Building a Voice-Controlled Local AI Agent with Whisper, Groq & Streamlit
For my Mem0 AI/ML internship assignment, I built a fully working voice-controlled
AI agent that accepts audio input, classifies intent, executes local tools, and
displays everything in a clean UI. Here's how I built it and what I learned.
What It Does
You speak (or type) a command → the agent transcribes it → classifies your intent
→ executes the right action → shows the result.
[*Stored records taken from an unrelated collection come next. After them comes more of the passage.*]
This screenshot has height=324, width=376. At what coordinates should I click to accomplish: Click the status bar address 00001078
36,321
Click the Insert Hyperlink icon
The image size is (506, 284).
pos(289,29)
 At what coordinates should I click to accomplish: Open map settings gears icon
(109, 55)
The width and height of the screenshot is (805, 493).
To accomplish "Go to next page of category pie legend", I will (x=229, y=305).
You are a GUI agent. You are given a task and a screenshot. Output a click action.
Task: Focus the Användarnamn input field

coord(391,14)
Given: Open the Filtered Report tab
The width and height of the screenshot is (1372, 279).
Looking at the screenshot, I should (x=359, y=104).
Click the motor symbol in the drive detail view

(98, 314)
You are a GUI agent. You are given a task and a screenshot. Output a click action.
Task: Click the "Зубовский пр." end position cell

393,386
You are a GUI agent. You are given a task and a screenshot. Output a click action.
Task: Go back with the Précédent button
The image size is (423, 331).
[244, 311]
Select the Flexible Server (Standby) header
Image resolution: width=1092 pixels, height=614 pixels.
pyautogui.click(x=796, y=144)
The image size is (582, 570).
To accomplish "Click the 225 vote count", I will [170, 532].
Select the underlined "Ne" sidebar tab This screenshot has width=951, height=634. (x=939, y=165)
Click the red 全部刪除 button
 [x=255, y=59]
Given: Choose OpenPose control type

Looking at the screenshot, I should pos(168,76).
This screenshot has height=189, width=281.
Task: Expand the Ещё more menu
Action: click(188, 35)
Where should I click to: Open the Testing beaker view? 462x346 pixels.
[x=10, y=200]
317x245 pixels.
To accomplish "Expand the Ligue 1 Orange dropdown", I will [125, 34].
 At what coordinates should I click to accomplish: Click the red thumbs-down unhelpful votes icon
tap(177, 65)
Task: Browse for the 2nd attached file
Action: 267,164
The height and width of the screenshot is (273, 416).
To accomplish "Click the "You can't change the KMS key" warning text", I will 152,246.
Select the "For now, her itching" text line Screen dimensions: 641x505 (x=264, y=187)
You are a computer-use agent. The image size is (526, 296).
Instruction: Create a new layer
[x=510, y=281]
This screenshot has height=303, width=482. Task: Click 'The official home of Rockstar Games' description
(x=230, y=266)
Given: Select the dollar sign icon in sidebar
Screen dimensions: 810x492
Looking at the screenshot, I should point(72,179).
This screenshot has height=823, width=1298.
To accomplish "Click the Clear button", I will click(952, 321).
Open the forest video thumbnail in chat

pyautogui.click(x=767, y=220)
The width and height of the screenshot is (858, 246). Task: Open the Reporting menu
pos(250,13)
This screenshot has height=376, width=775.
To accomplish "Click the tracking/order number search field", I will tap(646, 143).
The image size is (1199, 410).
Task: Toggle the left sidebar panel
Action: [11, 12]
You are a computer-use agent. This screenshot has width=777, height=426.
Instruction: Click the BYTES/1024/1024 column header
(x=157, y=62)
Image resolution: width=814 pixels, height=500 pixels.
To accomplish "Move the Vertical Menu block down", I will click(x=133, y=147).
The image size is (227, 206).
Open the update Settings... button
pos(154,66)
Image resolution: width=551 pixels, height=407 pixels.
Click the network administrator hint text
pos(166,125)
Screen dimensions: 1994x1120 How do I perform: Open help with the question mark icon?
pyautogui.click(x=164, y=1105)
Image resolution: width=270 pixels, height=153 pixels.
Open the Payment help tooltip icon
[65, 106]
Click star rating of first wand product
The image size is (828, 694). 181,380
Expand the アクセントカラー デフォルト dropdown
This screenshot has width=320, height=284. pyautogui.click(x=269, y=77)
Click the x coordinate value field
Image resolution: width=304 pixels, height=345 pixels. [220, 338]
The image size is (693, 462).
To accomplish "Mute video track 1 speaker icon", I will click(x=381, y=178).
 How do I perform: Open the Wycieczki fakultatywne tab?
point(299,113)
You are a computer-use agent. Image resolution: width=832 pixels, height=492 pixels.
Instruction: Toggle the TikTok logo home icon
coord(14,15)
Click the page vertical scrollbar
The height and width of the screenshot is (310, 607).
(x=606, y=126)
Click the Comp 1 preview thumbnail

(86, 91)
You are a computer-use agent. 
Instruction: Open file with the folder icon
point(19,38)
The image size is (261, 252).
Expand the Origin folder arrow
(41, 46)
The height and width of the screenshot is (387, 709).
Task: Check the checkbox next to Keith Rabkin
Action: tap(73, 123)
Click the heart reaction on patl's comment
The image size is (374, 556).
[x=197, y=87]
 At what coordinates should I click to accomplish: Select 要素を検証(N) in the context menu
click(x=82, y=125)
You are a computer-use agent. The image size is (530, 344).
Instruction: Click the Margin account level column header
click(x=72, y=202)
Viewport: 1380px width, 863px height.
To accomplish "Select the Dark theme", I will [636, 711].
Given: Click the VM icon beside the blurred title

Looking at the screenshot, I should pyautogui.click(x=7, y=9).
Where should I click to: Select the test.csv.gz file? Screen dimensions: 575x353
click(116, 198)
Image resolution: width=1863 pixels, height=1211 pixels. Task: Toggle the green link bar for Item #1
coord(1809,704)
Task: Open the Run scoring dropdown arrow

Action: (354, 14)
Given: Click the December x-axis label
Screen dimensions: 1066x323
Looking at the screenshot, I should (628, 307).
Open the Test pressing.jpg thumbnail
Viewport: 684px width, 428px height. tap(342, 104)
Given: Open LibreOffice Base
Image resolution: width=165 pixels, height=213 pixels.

All in one pipeline.
Supported intents:
- create_file — creates a new file in the output/ folder
- write_code — generates code using LLM and saves it
- summarize — summarizes provided text
- general_chat — conversational Q&A
- compound — multiple commands in one utterance
Architecture
Audio Input → STT (Whisper/Groq) → Intent Classification (LLM) → Tool Execution → Streamlit UI
Tech Stack
| Component | Tool |
|---|---|
| Speech-to-Text | Groq Whisper API |
| Intent + Generation | Groq (llama-3.3-70b) |
| UI | Streamlit |
| Language | Python |
Model Choices & Why
STT — Groq Whisper API: I chose Groq over local HuggingFace Whisper because
my machine doesn't have a GPU. Groq processes audio in under 1 second using
whisper-large-v3 on their free tier. The code supports local Whisper as well
via HuggingFace transformers as a fallback.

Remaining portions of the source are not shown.